Patients with HIV are at a much greater risk for developing Kaposi sarcoma and non-Hodgkin lymphoma because of a weakened ability to fight off other viral infections that may lead to these cancers. While the risk of these cancers has declined dramatically in recent decades thanks to antiretroviral therapy (ART) — medications which treat the HIV virus — the incidence nonetheless remains significantly higher than in the general population without HIV.
In the observational study, which included close to 25,000 patients with HIV, investigators examined data starting from 1996, when potent combination ART came into widespread use, until 2011. They found that, as expected, the incidence of Kaposi sarcoma and non-Hodgkin lymphoma fell in the years after 1996.
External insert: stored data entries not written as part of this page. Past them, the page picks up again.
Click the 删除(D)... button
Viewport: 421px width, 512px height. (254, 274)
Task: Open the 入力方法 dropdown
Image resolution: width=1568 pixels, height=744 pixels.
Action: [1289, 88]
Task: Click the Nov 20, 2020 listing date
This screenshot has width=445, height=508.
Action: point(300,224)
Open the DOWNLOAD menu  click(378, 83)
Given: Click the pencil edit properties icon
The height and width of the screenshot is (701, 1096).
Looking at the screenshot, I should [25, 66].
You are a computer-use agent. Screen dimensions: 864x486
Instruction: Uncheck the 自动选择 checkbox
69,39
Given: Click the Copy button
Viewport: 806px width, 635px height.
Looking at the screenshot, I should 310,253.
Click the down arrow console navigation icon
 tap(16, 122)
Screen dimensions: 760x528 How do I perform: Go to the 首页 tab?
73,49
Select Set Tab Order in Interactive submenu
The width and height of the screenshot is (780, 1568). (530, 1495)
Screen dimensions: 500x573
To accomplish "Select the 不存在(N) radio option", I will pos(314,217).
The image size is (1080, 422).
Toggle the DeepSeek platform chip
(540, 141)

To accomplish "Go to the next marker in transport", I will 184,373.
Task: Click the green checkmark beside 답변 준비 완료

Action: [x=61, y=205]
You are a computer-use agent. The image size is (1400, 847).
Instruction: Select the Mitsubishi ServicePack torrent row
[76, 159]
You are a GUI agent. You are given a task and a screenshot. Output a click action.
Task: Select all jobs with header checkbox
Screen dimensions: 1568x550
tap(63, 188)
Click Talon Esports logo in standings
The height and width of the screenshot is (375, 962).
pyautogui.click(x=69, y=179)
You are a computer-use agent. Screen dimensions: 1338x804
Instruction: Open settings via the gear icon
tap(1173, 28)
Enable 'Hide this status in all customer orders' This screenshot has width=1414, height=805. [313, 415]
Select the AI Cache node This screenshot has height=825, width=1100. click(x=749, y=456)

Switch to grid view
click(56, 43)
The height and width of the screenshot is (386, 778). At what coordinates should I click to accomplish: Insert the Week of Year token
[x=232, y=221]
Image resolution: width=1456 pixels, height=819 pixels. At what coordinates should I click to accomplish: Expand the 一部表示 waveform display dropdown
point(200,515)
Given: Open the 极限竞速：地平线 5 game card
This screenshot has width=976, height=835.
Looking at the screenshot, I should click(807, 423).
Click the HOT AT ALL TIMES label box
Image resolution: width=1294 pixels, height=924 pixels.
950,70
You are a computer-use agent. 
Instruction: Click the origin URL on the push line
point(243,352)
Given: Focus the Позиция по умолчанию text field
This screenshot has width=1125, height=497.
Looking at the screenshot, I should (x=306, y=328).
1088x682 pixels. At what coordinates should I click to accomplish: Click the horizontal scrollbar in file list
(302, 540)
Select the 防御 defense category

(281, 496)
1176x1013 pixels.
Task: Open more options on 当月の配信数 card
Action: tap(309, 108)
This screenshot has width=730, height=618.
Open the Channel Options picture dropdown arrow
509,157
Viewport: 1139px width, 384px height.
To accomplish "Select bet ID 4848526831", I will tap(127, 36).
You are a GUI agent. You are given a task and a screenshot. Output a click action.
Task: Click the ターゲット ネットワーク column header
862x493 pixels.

But they also identified new trends in characteristics related to the diagnosis of these cancers. Over the course of the study, patients showed lower HIV RNA values and higher CD4 counts at the point of initial cancer diagnosis. A higher number of CD4 cells — white blood cells that fight infection — is typically a sign that the HIV virus is being controlled.
They also found that, over time, Kaposi sarcoma was more frequently diagnosed after a patient had initiated ART. (This wasn’t driven by an increase in the risk of cancer for patients on ART, but rather, by the growth in the portion of the HIV population receiving treatment.)
Overall, the investigators’ findings reveal that patients remain at risk for these HIV-associated cancers, even while responding well to HIV treatment.
The study also raises important questions for future research, including whether cases of Kaposi sarcoma and non-Hodgkin lymphoma that develop during HIV treatment are biologically or genetically different from those that arise when HIV is uncontrolled with profound immune defects. If so, it could indicate a need for finding new approaches to preventing, identifying and treating these cancers.
“This paper shows us the importance of studying the changing epidemiology of HIV-associated cancer in the current era of potent HIV therapies,” Dr. Achenbach said. “Interactions between the immune system and cancer are amplified in those with HIV. This gives us an opportunity to understand how a defective immune system alters cancer risk.”